Quello di Yahya Jammeh sembrerebbe un caso classico di dittatore giunto a fine corsa, che come ultimo dispetto scappa con la cassa. Ma se di fuga lungamente negoziata si è trattato, sarebbe interessante conoscere i termini dell’accordo che il presidente (non più) «uscente» ha chiuso in extremis, venerdì scorso, con i principali leader dell’Africa occidentale.

All’indomani della sua partenza da Banjul girava già una stima della buonuscita che avrebbe trattenuto per sé, dopo 22 anni di onorato servizio: l’ammanco sarebbe di 11,4 milioni di dollari, con tanto di calcolo percentuale sulla base del Pil nazionale (l’1% circa) del più piccolo paese dell’Africa continentale. Dettagli molto precisi in una storia dai tanti punti oscuri. Ma in Gambia il sollievo generale per una uscita di scena senza spargimenti di sangue sembra superare ampiamente la rabbia generata dal modo in cui ha finito per farla franca.

Avere sull’uscio di casa la forza militare a guida senegalese messa in campo dal blocco regionale Ecowas non sembrava condizione a lui favorevole per intavolare l’ultima trattativa. Invece dall’incontro con l’ultimo emissario – il presidente della Guinea Alpha Condé, sceso a Banjul in rappresentanza di Ecowas e indirettamente di Unione africana e Onu – Jammeh è uscito praticamente amnistiato, con in tasca un lasciapassare per raggiungere un luogo sicuro che estende la protezione alla sua famiglia e alla cerchia dei collaboratori, oltre all’assicurazione che le sue proprietà in Gambia non verranno toccate.
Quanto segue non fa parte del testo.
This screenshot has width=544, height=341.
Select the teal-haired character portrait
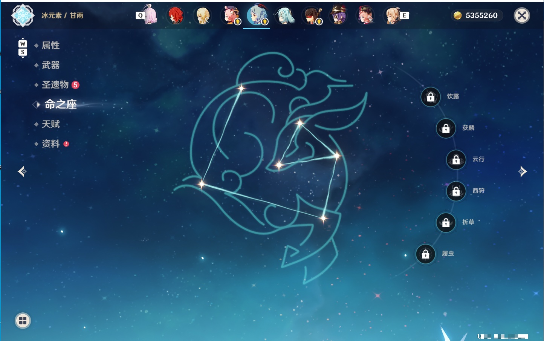284,16
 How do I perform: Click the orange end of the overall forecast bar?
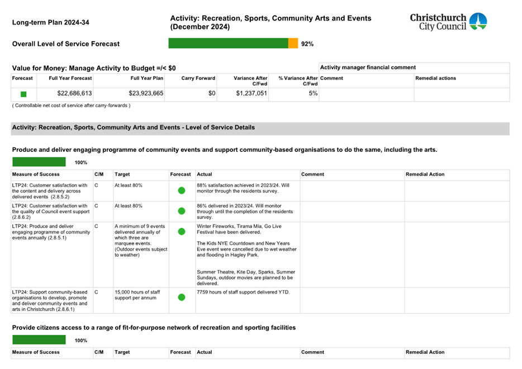(293, 44)

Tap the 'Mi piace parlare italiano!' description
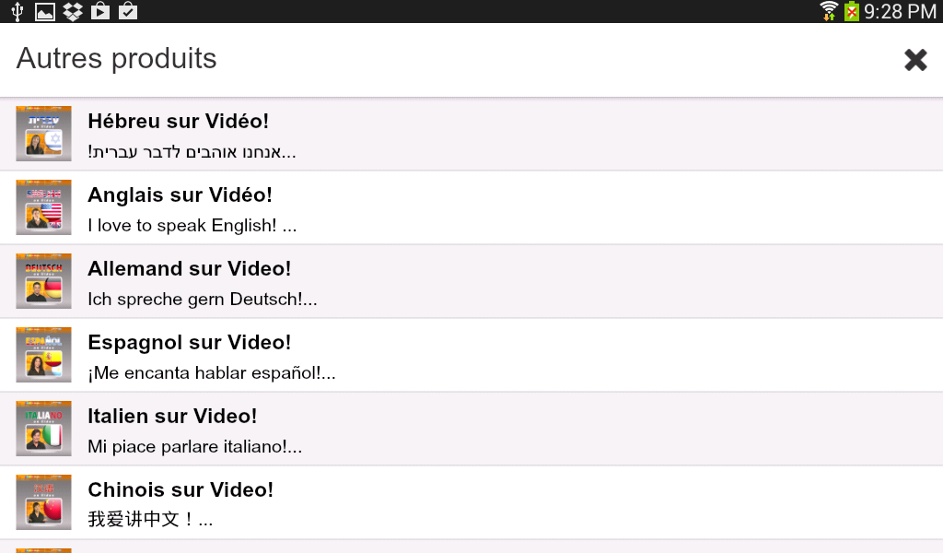(194, 447)
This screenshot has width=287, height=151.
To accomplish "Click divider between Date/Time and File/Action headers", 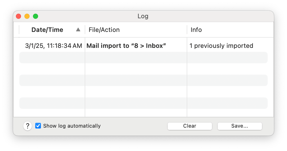I will point(85,30).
Nel pacchetto c’è anche un aereo cargo, messo a disposizione dal Ciad, per caricarci su un po’ del suo parco macchine e altri beni di lusso.

Fa quasi tenerezza l’ordine lanciato ai doganieri di bloccare un tale espatrio di ricchezze, come ha fatto il vincitore delle elezioni presidenziali dello scorso 1 dicembre, il facoltoso proprietario immobiliare Adama Barrow. A digiuno di politica ma sostenuto da sette partiti, è stato costretto a giurare da presidente nell’ambasciata del Gambia a Dakar per sfuggire alle bizze dell’iracondo Jammeh. La scorsa settimana non è tornato neanche per i funerali del figlioletto di 8 anni. Lo farà presubilmente nelle prossime ore, per quella che sarà comunque una festa.
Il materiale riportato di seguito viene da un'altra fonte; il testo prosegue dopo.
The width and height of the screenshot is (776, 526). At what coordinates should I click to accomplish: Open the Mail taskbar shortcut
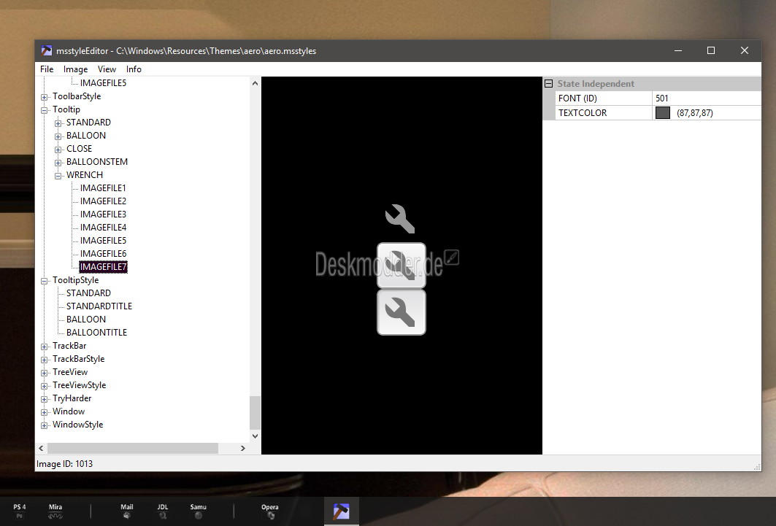(x=127, y=511)

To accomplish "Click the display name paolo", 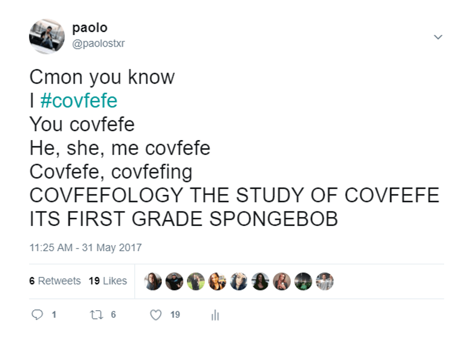I will [90, 28].
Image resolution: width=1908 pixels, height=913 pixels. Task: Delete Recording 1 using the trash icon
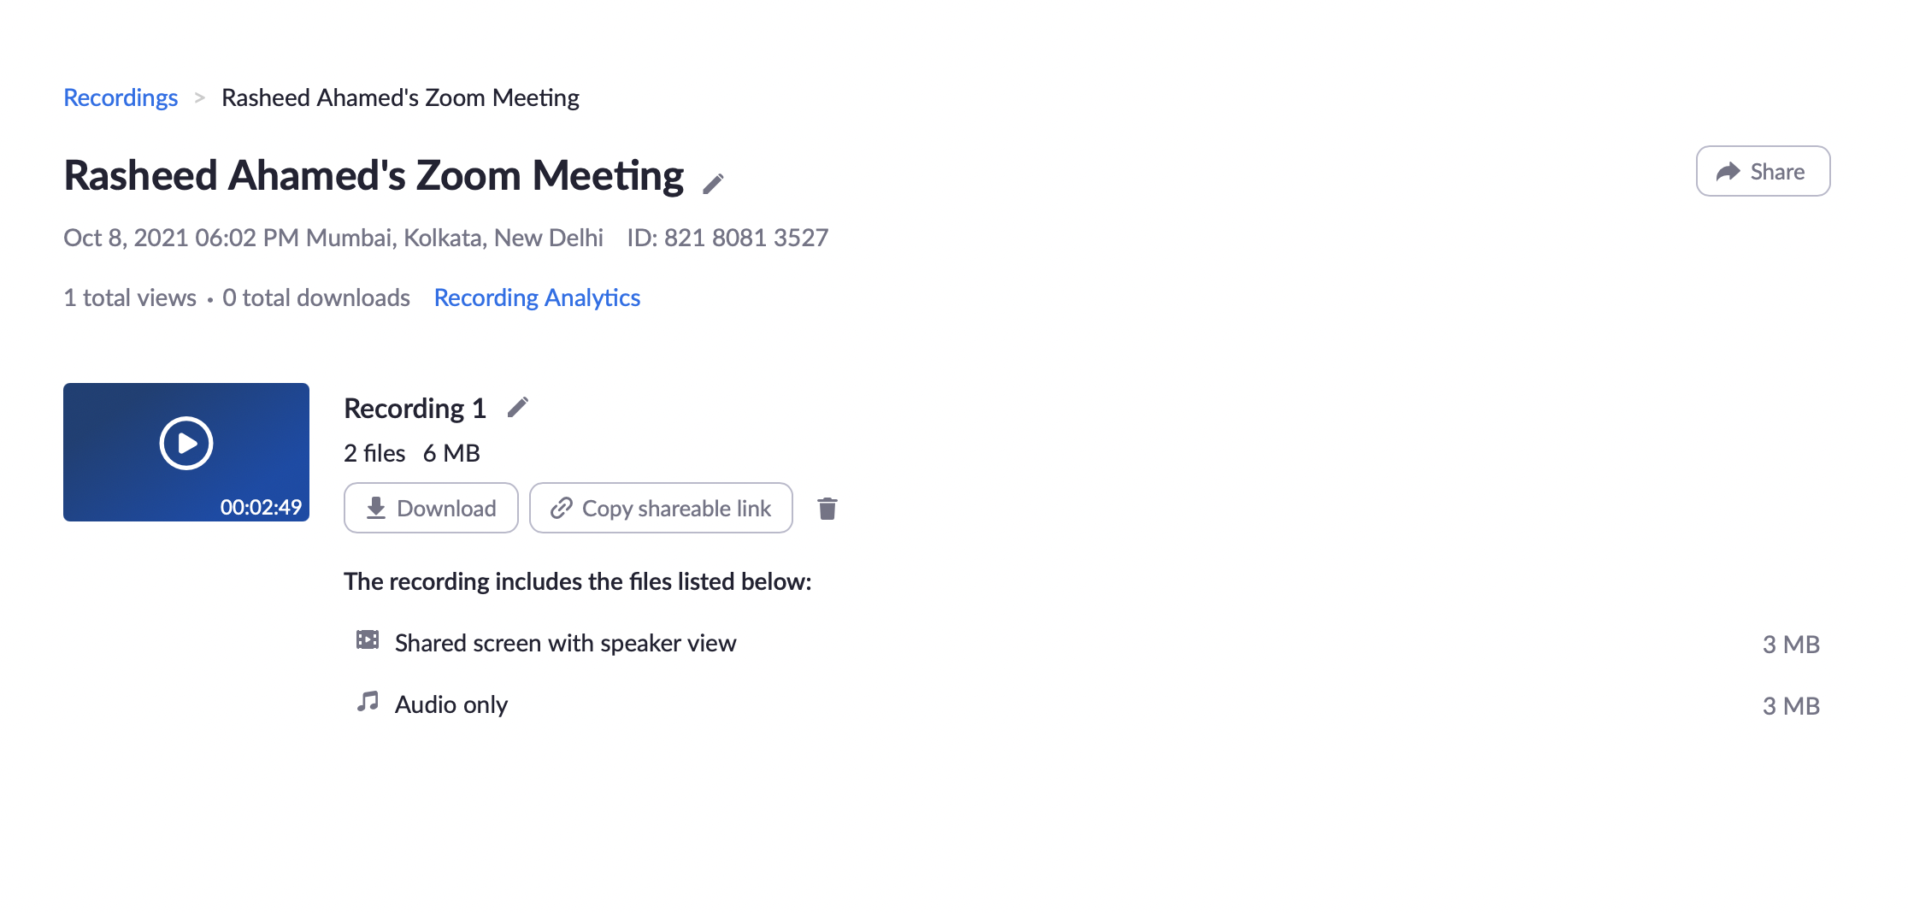click(826, 508)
Resta la doccia gelata per chi sperava di inchiodare Jammeh e il suo regime a un curriculum di torture, carcerazioni e sparizioni indiscriminate di oppositori. Allergico alle libertà civili e ai media, il «pio» Jammeh, con il suo grand boubou immacolato, il Corano in una mano e il bastone da guaritore tradizionale nell’altra – si vantava di guarire l’Aids con le erbe – voleva trasformare il Gambia in repubblica islamica, dopo averlo portato fuori dal Commonwealth. Va da sé che dall’oggi al domani si è trovato completamente isolato sul piano internazionale.

Ma la Corte penale internazionale che molti sognavano per lui può attendere. La Guinea Equatoriale, dove per ora Jammeh ha trovato rifugio, non ha mai aderito a un organismo che peraltro risulta sempre più screditato nel continente per la sua azione «asimmetrica», da cui emergerebbe che solo l’Africa pullula di criminali. E l’economia ultrapetrolifera del paese che il suo amico Teodoro Obiang guida dal 1979, stabilendo il record dei capi di stato africani più cocciuti, è probabilmente il posto migliore in cui investire la liquidazione.